Kenya's supplementary budget comes at a time when global oil markets remain volatile amid geopolitical tensions in the Middle East, a development that has heightened the importance of maintaining reliable fuel supply systems in East Africa.
- •The State Department for Petroleum will see a marginal adjustment in the 2025/26 supplementary estimates, as total allocation rises slightly to KSh 30.72 billion, from KSh 30.69 billion in the original budget estimates.
- •Kenya relies entirely on imported refined petroleum products, making efficient supply chains and storage capacity essential to the country’s energy security.
- •Under the revised budget, recurrent expenditure increases to KSh 25.41 billion, compared with KSh 25.38 billion previously approved.
The government has maintained development spending at KSh 5.31 billion, as it seeks budget stability in the petroleum sector, which is critical for supporting Kenya’s economy.

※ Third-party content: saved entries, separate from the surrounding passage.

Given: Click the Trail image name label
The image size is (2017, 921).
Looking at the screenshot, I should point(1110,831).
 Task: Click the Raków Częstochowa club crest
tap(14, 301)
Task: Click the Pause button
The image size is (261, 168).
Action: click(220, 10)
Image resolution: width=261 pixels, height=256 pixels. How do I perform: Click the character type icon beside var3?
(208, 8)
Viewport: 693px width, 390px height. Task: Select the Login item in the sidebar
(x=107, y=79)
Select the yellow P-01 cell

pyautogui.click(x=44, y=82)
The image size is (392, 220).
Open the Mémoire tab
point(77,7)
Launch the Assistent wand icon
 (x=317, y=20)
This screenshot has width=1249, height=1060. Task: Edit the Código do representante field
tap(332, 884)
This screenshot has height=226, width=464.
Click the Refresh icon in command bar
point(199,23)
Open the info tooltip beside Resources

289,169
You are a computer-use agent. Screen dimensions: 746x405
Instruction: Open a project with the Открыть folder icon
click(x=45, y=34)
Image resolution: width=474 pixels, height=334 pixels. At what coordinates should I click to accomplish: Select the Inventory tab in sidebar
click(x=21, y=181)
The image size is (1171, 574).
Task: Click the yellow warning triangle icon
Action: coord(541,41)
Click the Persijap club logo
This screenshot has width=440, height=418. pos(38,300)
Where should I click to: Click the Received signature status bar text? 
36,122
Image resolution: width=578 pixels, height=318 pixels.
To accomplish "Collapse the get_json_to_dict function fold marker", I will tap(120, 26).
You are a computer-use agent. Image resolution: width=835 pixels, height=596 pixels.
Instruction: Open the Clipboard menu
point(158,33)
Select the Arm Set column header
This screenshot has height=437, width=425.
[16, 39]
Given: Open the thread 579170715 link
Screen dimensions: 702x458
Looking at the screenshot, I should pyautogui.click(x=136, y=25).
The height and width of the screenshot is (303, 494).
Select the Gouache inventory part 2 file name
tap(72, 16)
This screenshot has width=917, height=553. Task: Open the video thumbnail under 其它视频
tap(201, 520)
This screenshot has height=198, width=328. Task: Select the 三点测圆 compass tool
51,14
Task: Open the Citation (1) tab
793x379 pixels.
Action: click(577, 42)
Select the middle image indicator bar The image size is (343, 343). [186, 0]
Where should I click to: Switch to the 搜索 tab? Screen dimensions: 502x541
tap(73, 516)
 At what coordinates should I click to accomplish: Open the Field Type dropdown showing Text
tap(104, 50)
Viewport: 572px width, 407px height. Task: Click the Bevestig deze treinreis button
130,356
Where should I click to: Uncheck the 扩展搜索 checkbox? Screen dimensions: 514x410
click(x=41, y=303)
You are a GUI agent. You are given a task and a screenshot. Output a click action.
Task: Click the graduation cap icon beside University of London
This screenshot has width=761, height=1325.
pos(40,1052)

Government programmes have increasingly focused on strengthening fuel reserves, improving petroleum market data systems and reinforcing regulatory oversight of the downstream market.
For Kenya, a net oil importer whose entire petroleum supply arrives by sea, what happens in the Strait of Hormuz, which is currently facing closure as the Middle East conflict intensifies, eventually shows up in transport, food, electricity, and manufactured goods.
Kenya has a government-to-government fuel supply agreement with three Gulf state oil companies — Saudi Aramco, the Emirates National Oil Company (ADNOC), and Abu Dhabi National Oil Company — extended through 2027.